On to the medical news. Did you know that there is no safe level of alcohol consumption pregnancy? People widely assumes that the rule of moderation applies to alcohol and pregnancy but this is not at all the case according to the CDC, (the Centers for Disease Control and Prevention), the National Institute of health, the American College of Obstetricians and Gynecologists, and the American Academy of Pediatrics. No alcohol should be consumed in pregnancy. Not a popular message. 

An increasing number of states have legalized the use of marijuana. Accordingly pregnant women have gotten the skewed message that this sends and have been using marijuana in record numbers. No one seems to be listening to the repeated messages coming out of scientific circles such as the American College of Obstetrics and Gynecology indicating that marijuana use in pregnancy is associated with brain development problems in the fetus. A whopping 14% of pregnant teenagers ages 12-17 use marijuana. Dumb and Dumber. That is my fear. Also not a popular message. 

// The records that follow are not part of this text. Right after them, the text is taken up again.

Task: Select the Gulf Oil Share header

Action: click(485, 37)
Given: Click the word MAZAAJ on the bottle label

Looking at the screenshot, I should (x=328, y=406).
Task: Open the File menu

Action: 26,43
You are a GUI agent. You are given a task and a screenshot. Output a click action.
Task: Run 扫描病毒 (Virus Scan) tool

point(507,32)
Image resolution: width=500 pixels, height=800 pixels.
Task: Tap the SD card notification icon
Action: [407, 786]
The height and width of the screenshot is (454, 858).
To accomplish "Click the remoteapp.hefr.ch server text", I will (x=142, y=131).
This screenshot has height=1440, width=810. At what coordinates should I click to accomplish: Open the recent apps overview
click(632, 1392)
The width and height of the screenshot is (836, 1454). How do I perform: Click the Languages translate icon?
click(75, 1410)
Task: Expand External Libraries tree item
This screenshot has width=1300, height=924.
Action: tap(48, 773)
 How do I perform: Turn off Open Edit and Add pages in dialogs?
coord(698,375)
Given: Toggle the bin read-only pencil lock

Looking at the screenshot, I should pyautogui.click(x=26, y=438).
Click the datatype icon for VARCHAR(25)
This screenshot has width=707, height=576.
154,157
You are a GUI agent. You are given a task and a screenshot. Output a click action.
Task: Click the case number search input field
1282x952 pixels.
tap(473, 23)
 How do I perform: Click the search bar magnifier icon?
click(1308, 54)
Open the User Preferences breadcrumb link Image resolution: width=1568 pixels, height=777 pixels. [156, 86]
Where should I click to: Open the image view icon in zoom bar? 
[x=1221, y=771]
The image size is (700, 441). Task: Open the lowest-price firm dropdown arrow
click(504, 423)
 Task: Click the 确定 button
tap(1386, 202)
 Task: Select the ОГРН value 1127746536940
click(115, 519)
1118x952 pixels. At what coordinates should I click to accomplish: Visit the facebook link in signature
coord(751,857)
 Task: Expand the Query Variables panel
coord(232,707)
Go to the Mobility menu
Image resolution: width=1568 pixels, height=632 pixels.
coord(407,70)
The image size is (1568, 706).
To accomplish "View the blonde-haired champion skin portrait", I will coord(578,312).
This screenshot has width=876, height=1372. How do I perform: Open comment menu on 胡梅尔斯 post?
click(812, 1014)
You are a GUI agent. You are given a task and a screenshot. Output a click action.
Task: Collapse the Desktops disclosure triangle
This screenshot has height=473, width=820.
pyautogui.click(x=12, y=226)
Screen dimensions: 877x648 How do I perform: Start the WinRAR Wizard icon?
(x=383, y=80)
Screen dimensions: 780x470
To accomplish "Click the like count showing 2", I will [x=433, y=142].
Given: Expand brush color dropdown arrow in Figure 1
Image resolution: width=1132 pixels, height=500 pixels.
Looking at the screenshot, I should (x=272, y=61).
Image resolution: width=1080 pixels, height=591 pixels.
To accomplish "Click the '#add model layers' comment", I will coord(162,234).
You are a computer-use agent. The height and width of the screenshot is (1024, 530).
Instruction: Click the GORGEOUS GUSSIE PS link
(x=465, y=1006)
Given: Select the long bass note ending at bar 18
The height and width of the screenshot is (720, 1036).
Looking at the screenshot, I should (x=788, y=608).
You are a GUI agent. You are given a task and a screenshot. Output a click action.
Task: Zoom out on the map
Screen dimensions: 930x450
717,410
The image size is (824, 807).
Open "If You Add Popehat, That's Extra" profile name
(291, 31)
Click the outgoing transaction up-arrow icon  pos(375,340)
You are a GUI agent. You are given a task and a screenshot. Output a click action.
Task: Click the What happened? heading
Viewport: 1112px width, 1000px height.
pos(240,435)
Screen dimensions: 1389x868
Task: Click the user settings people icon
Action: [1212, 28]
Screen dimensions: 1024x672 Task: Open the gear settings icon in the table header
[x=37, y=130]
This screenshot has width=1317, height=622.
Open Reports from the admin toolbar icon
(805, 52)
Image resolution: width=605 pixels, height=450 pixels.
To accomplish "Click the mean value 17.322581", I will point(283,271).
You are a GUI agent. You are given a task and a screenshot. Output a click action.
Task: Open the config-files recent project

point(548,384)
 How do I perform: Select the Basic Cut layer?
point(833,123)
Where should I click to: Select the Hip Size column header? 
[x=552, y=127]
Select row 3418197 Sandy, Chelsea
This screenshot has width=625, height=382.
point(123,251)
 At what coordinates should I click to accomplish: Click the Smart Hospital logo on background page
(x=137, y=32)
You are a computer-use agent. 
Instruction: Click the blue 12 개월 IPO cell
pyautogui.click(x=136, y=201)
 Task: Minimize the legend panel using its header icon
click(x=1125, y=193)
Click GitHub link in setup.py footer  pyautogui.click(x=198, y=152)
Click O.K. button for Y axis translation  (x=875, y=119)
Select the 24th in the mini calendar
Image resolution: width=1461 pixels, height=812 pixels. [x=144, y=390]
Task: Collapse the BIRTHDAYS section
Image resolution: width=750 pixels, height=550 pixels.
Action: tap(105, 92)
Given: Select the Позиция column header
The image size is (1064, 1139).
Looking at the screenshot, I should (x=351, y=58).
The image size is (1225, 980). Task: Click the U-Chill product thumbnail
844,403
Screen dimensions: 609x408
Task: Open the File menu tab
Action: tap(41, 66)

It is Zika virus season again in North America. To date 64 babies have been born in the US with Zika related birth defects. Diagnosing infections and tracking the spread of the virus is of paramount importance, together with enacting virus prevention measures such as spraying and education. All this costs money, and funding is tighter than ever this year, pursuant to the policies of the current administration. Zika virus, when contracted by pregnant women, produces a high risk of severe brain damage in the baby. Zika virus is spread by certain species of mosquitoes which live in the southern portion of the United States and points further south, most notably Central and South America. Florida already has 43 documented cases of Zika virus infection in pregnant women. 

Finally, in the good news department, women who breast feed their children for at least six months reduce their risk of endometrial cancer by over 10%. Of course they do their babies an infinite number of goods from improving their teeth to improving their brain development, but who knew there could be such tangible and profound effects on the health of the mother.